Как-то я сделал глупость — согласился стать главным режиссером в Калинине, городе среднерусской полосы. Надвигалось столетие Ленина. А я общался с Юликом Кимом, Даниэлем, Синявским и подумать не мог, что должен что-то сделать к этой дате. Вызывают меня в обком партии на конференцию. Понедельник, девять утра. Вышел на трибуну — в зале все в черных костюмах, с перепою — мрачные, злые лица, энергия страшная… А я как нарочно — длинные волосы, красная куртка с черным поясом, выступаю без бумажки. В одну секунду на ходу сочиняю, что недавно был в Музее Ленина, в спецхране, и там обнаружил потрясающее письмо Клары Цеткин к Крупской, в котором нашел потрясающие строки, раскрывающие пожелания Ленина к нам, сегодняшним: он якобы мечтал о том, что когда-нибудь советская молодежь увидит пьесу Шиллера «Кабале унд либе». Я сказал это по-немецки. Они затихли сразу и проснулись. Я выдержал паузу и перевел: «Коварство и любовь». Они закивали головами, и пока мотали, я горячо говорил, что сегодня наш долг — выполнить мечту Ленина и поставить Шиллера. В фойе организуем выставку, письма опубликуем. Закончил стихами «Двое в комнате — я и Ленин». В общем, проняло, поставили спектакль с музыкой диссидента Андрея Волконского — в те-то времена! Спектакль принимали «на ура», все было бы чудно, если бы в это время не снимали фильм «Подсолнухи» и не приехал бы Марчелло Мастроянни, который со всей съемочной группой пришел на спектакль. Он написал потрясающий отзыв: мол и представить себе не мог, что в Сибири (почему-то Калинин показался ему Сибирью) может быть европейский уровень. И тогда коммунисты испугались, поняли, что прошляпили что-то крайне идеологически вредное, буржуазное искусство, где музыка похожа на крик мартовских котов, недаром спектакль так понравился капиталисту. И все. На следующий день появилась жуткая статья, и меня вызвали в Москву.
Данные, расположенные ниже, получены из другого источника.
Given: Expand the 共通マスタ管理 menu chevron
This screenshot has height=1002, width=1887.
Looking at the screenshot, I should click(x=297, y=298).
В тот день, когда я должен был идти в Министерство культуры, у Эфроса был прогон «Ромео и Джульетты». И я предпочел Эфроса. «Что-то вы очень грустный», — заметил Анатолий Васильевич. «Меня ждут два замминистра, чтобы сообщить, что я уволен», — ответил я. Он меня обнял, и мы молчали. Закончился спектакль. После четырех я побежал в министерство. Мне сообщили, что я уволен, я поблагодарил и стал уходить. «Почему вы ничего не просите?» — остановили меня. «А зачем?» — ответил я и с наивным глазом ушел. И вот иду я себе и думаю о… «Ромео и Джульетте».